School Bible distribution banned
Published Sept. 12, 2006
A federal judge barred an eastern Missouri school district from allowing a Christian missionary group to hand out Bibles in an elementary school.
Judge Catherine Perry ruled that the South Iron R-I School District in Annapolis, Mo., was promoting Christianity by allowing Gideons International to distribute the Bibles to fifth graders at South Iron Elementary School.
Perry's ruling, issued earlier this month by the U.S. District Court in St. Louis, requires the school district to stop allowing Gideons to distribute Bibles.
The lawsuit was brought by the American Civil Liberties Union of Eastern Missouri. Legal director Anthony Rothert said that Bibles had been passed out at the school for "at least 10 years."
Rothert said he was happy the ruling was issued so quickly.
The Gideons International is a Christian missionary organization that frequently passes out Bibles in public areas. The Bible that is passed out includes only the New Testament, Psalms and Proverbs.
Calls to the Liberty Counsel, the private organization that supplied the school district with attorneys, were not returned.

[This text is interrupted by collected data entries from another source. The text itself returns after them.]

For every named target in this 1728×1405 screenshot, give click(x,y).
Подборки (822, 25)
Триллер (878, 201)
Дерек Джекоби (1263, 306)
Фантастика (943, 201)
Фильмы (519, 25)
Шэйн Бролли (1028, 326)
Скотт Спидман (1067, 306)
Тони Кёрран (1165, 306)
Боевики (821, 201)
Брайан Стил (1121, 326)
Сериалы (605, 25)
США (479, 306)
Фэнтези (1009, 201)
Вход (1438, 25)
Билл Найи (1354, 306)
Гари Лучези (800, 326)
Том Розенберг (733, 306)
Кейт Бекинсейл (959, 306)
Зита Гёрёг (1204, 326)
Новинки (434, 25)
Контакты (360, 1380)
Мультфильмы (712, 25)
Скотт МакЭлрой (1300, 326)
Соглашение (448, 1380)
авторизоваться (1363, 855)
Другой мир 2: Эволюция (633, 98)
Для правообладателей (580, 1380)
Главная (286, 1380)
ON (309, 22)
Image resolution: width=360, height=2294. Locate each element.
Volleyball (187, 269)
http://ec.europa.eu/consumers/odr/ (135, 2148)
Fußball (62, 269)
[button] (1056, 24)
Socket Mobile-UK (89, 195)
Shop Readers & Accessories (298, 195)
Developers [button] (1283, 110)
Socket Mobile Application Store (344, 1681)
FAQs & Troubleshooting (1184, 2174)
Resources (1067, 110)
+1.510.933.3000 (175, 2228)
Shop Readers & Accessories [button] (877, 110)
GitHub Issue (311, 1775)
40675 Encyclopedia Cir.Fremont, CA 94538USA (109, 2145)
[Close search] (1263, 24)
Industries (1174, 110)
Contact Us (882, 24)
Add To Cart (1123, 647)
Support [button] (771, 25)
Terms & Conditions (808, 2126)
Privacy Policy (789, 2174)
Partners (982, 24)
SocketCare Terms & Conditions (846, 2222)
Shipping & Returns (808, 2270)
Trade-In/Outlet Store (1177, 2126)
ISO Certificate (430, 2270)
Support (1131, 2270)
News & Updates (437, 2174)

South Iron R-I School District Superintendent Brad Crocker was at a meeting and could not be reached for comment.
Rothert said that the Gideons insisted that they distribute the Bibles rather than school staff and that a now-retired superintendent stopped the Bible distribution in 2001. The school board overruled that decision.
Shortly after the board's decision, at least five families contacted the ACLU. The ACLU began writing letters to the district in February 2005, but the district refused to change its policy.
"We realized they weren't going to change their position and filed the lawsuit," Rothert said.
According to minutes from the April 2006 school board meeting, President Jim Scaggs asked the board members for their feelings about the case and "the consensus was that the ACLU had no case."
Tom Mickes, an attorney for Missouri United School Insurance Cooperative — the district's insurance company — later told the board that allowing Bibles to be passed out during school hours likely violated the Missouri and U.S. Constitution.
Mickes told the board during its May 2006 meeting that the insurance agency refused to continue representing the district because allowing the Gideons to pass out Bibles was an "intentional violation" and that "board members were made aware of the law before they acted," the minutes stated.
According to minutes from that same meeting, the school board approved using district funds to defend against the ACLU suit.